To display the current state of the replica set and current state of each member, run the rs.status() method in a mongosh session that is connected to the replica set's primary. For descriptions of the information displayed by rs.status(), see replSetGetStatus.

Note

The rs.status() method is a wrapper that runs the replSetGetStatus database command.

Replication lag is a delay between an operation on the primary and the application of that operation from the oplog to the secondary. Replication lag can be a significant issue and can seriously affect MongoDB replica set deployments. Excessive replication lag makes "lagged" members ineligible to quickly become primary and increases the possibility that distributed read operations will be inconsistent.

To check the current length of replication lag:

  • In a mongosh session that is connected to the primary, call the rs.printSecondaryReplicationInfo() method.

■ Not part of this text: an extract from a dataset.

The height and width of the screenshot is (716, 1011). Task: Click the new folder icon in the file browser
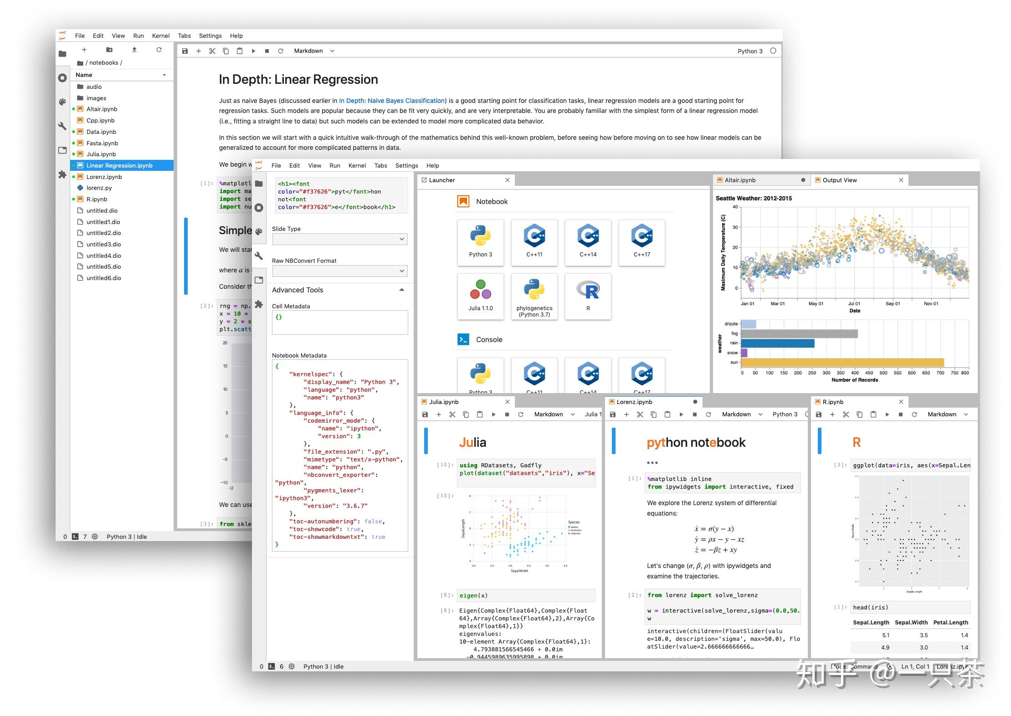109,50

    Returns the syncedTo value for each member, which shows the time when the last oplog entry was written to the secondary, as shown in the following example:

    source: m1.example.net:27017
    syncedTo: Thu Apr 10 2014 10:27:47 GMT-0400 (EDT)
    0 secs (0 hrs) behind the primary
    source: m2.example.net:27017
    syncedTo: Thu Apr 10 2014 10:27:47 GMT-0400 (EDT)
    0 secs (0 hrs) behind the primary

    A delayed member may show as 0 seconds behind the primary when the inactivity period on the primary is greater than the members[n].secondaryDelaySecs value.

    Note

    The rs.status() method is a wrapper around the replSetGetStatus database command.

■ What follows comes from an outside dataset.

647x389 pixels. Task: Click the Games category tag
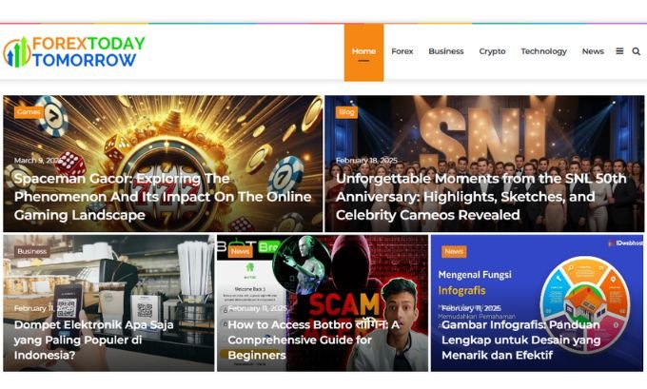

    The totalOplogSlotDurationMicros in the slow query log message shows the time between a write operation getting a commit timestamp to commit the storage engine writes and actually committing. mongod supports parallel writes. However, it commits write operations with commit timestamps in any order.

    Example

    Consider the following writes with commit timestamps:

    • writeA with Timestamp1

    • writeB with Timestamp2

    • writeC with Timestamp3

    Suppose writeB commits first at Timestamp2. Replication is paused until writeA commits because writeA's oplog entry with Timestamp1 is required for replication to copy the oplog to secondary replica set members.

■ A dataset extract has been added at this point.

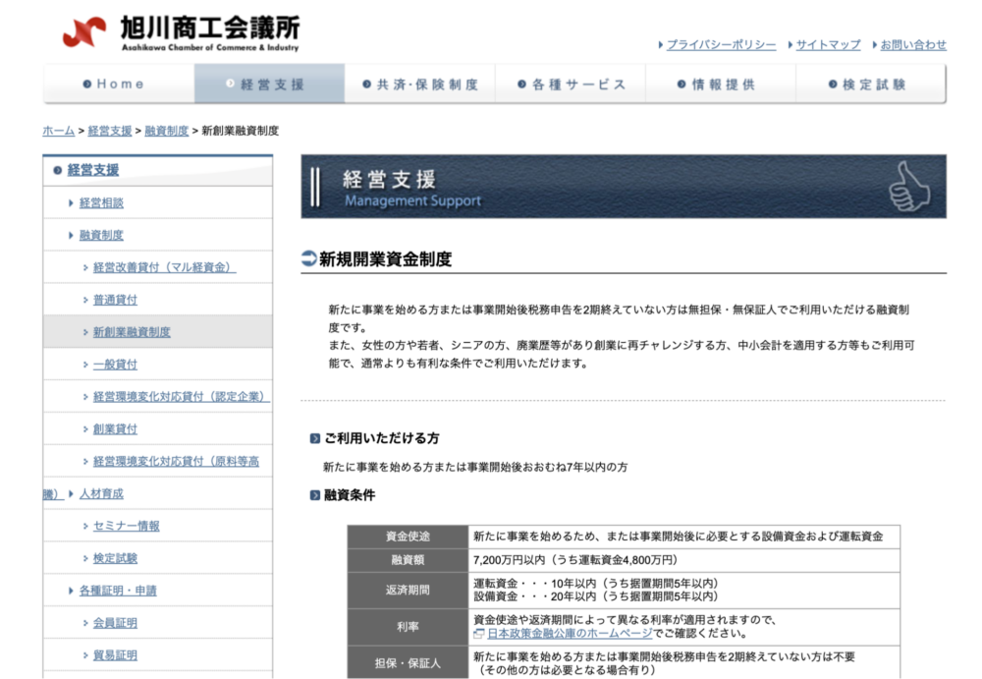Open the 各種サービス navigation tab
The height and width of the screenshot is (679, 982).
point(570,85)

  • Monitor the rate of replication by checking for non-zero or increasing oplog time values in the Replication Lag graph available in Cloud Manager and in Ops Manager.

Possible causes of replication lag include:

  • Network Latency

    Check the network routes between the members of your set to ensure that there is no packet loss or network routing issue.

    Use tools including ping to test latency between set members and traceroute to expose the routing of packets network endpoints.

  • Disk Throughput

    If the file system and disk device on the secondary is unable to flush data to disk as quickly as the primary, then the secondary will have difficulty keeping state. Disk-related issues are incredibly prevalent on multi-tenant systems, including virtualized instances, and can be transient if the system accesses disk devices over an IP network (as is the case with Amazon's EBS system.)

    Use system-level tools to assess disk status, including iostat or vmstat.

  • Concurrency

    In some cases, long-running operations on the primary can block replication on secondaries. For best results, configure write concern to require confirmation of replication to secondaries. This prevents write operations from returning if replication cannot keep up with the write load.

    You can also use the database profiler to see if there are slow queries or long-running operations that correspond to the incidences of lag.

  • Appropriate Write Concern

    If you are performing a large data ingestion or bulk load operation that requires a large number of writes to the primary, particularly with unacknowledged write concern, the secondaries will not be able to read the oplog fast enough to keep up with changes.

    To prevent this, request write acknowledgment write concern after every 100, 1,000, or another interval to provide an opportunity for secondaries to catch up with the primary.

    For more information see:

Administrators can limit the rate at which the primary applies its writes with the goal of keeping the majority committed lag under a configurable maximum value flowControlTargetLagSeconds.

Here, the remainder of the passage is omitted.